(Entries shown Opens)

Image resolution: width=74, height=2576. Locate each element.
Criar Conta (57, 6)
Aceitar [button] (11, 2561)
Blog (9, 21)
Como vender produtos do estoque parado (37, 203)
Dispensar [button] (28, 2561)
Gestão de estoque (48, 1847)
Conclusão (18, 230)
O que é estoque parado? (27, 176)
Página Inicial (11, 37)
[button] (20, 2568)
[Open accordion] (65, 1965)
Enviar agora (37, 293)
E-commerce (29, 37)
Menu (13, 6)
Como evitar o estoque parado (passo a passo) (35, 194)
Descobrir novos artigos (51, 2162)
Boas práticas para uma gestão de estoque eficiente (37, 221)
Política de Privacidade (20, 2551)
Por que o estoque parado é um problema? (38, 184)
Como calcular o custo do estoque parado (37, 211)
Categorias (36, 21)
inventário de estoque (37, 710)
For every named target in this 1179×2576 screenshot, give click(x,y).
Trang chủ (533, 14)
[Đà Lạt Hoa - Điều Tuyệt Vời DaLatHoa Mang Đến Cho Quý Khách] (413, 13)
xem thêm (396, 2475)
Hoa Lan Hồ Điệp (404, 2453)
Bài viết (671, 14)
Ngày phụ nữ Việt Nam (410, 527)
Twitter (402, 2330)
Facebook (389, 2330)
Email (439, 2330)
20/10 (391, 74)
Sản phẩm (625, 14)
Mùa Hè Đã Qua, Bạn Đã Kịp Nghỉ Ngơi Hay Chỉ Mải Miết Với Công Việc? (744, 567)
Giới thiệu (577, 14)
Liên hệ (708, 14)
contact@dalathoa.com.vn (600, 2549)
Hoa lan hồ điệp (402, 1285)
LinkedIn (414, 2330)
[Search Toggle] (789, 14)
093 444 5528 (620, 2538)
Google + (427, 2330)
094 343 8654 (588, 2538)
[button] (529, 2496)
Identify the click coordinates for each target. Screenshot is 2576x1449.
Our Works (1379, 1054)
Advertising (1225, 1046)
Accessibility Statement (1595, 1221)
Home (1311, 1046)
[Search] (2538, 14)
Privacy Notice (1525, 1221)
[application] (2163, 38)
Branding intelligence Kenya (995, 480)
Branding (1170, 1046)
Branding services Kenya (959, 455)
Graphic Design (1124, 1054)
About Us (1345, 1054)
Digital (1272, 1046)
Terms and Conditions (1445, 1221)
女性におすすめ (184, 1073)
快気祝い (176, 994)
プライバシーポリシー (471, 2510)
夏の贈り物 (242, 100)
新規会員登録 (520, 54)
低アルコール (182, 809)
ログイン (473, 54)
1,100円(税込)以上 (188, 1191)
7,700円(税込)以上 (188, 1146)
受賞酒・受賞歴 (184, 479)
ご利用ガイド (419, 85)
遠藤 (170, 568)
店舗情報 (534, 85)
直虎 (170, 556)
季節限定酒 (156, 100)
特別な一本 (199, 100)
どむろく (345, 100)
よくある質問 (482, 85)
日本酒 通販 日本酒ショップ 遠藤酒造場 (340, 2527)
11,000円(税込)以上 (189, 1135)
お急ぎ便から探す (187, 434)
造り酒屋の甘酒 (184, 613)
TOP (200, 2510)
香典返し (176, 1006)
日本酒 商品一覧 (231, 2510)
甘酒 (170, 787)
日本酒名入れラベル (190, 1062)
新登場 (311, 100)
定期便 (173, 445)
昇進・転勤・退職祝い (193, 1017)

(Entries shown Closes)

◆ Try it:
Final part of the records: return the line that contains "日本酒 通販 日本酒ショップ 遠藤酒造場 (340, 2527)" and every line after it, exactly, with no other lines added.

◆ Task response:
日本酒 通販 日本酒ショップ 遠藤酒造場 (340, 2527)
11,000円(税込)以上 (189, 1135)
お急ぎ便から探す (187, 434)
造り酒屋の甘酒 (184, 613)
TOP (200, 2510)
香典返し (176, 1006)
日本酒 商品一覧 (231, 2510)
甘酒 (170, 787)
日本酒名入れラベル (190, 1062)
新登場 (311, 100)
定期便 (173, 445)
昇進・転勤・退職祝い (193, 1017)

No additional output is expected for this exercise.